The discussion over NOW’s valuation has gotten nearly comical. The P/E is currently close to 53 on a trailing basis. It has fallen to about 21 on a forward basis, the lowest the stock has been on that metric in years. The fair value of Morningstar is $175, which is more than 90% greater than the present price. With a median price target close to $140, the Wall Street consensus of 54 analysts is a Strong Buy. The range, which ranges from $85 at the low end to $226 at the high end, tells you nearly everything about how divided the analyst community is.
After a lengthy tenure at SAP, McDermott took over as CEO in 2019. Over the past few months, he has told everyone who would listen that the company is at the center of the AI economy rather than being threatened by it. By sanctioning an additional $5 billion in buybacks in January and repurchasing around 20 million shares in Q1 alone—more than double all of 2025—the board has demonstrated its financial commitment to the message.
Here, it’s difficult to ignore the broader tone. For the most of the last five years, ServiceNow is the kind of business that you could just own and go on. It is currently at the center of one of the more challenging investment discussions of the day: whether AI agents are gradually outpacing corporate SaaS, or whether the platforms that are currently closest to the workflows will be the ones to profit from the AI revolution.

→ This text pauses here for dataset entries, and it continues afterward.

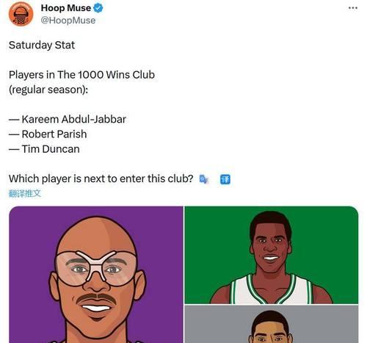This screenshot has height=343, width=367.
Task: Open the Kareem Abdul-Jabbar purple image
Action: click(96, 275)
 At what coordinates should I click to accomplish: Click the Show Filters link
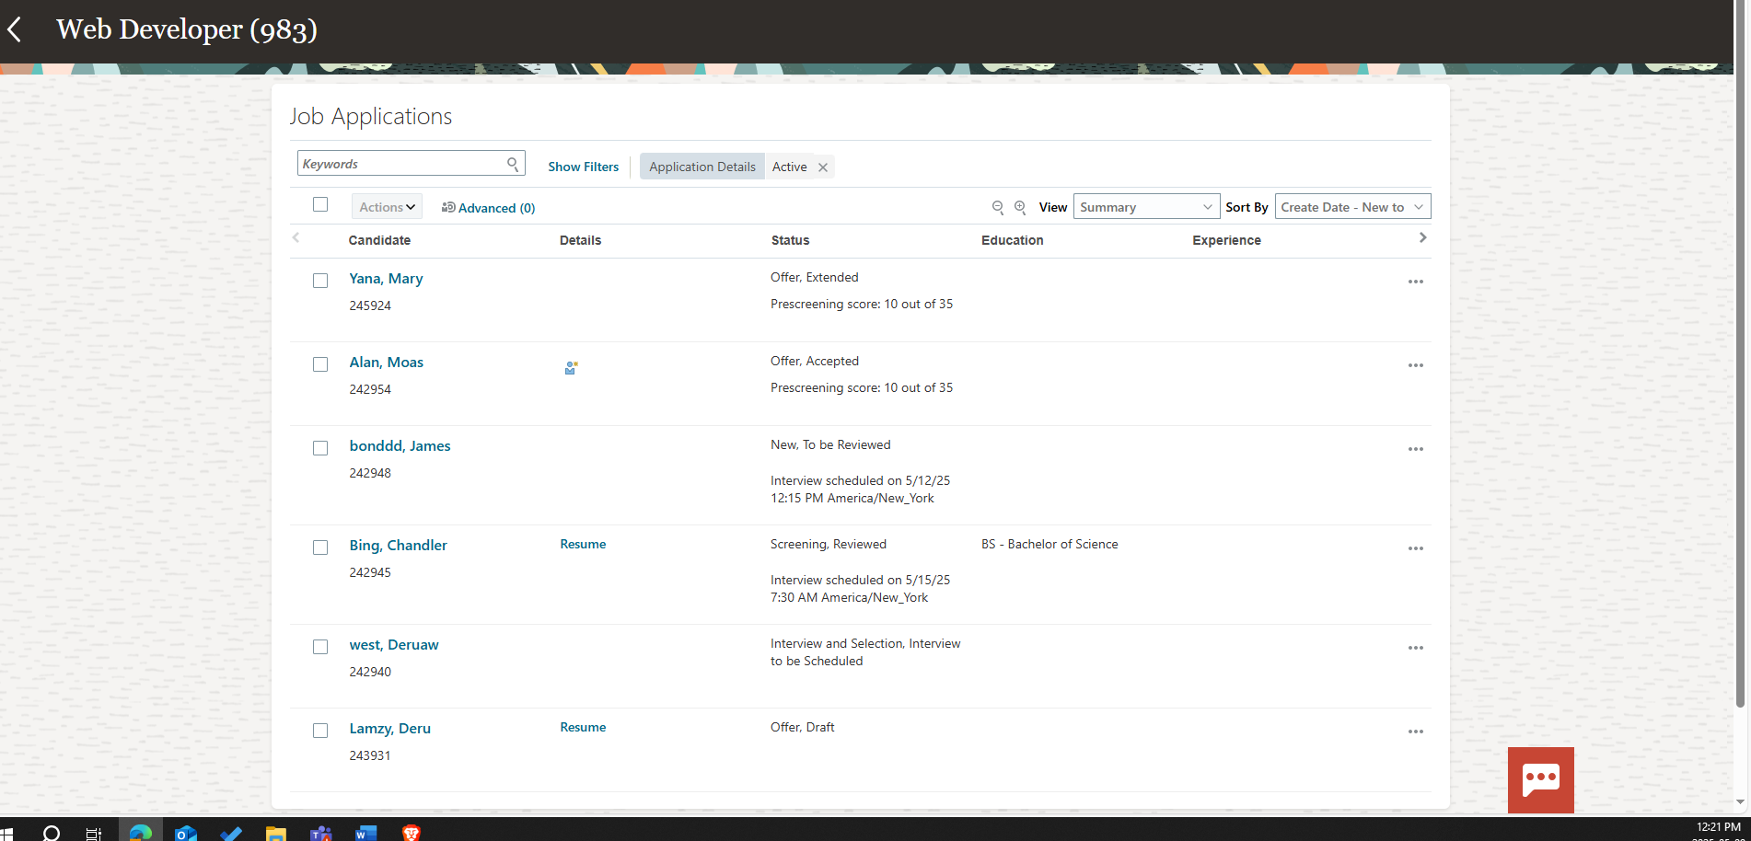pos(583,167)
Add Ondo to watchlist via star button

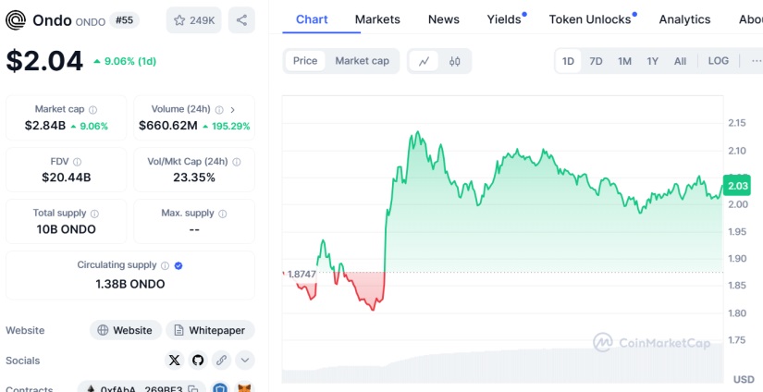click(194, 20)
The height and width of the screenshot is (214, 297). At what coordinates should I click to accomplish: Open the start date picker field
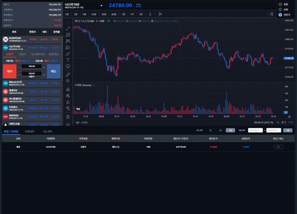pos(255,130)
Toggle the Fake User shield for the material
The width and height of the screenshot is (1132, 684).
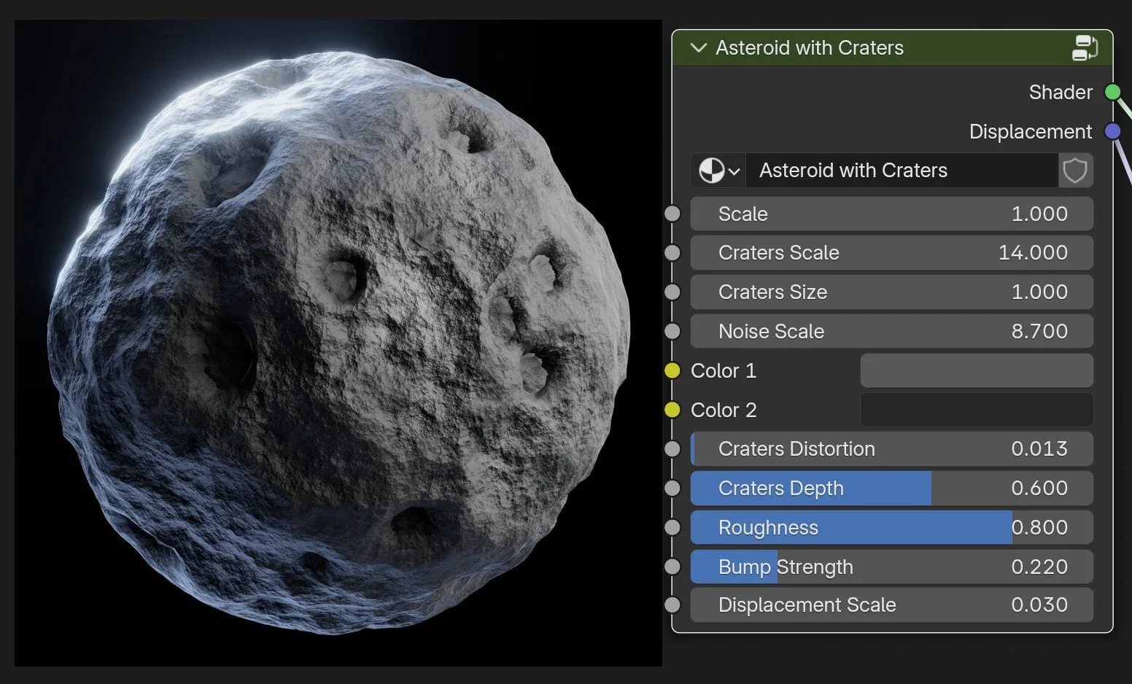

According to a recent Bloomberg story, the corporation intends to sell bonds for $4 billion, indicating that management is not cutting back on expenditures. As this develops, it seems as though the share price is doing something that the income statement isn’t—telling a tale of uncertainty that the statistics haven’t yet verified. Which interpretation of ServiceNow was appropriate may be determined over the following two or three quarters when Otto, the new enterprise AI assistant introduced at Knowledge 2026, expands its deployment.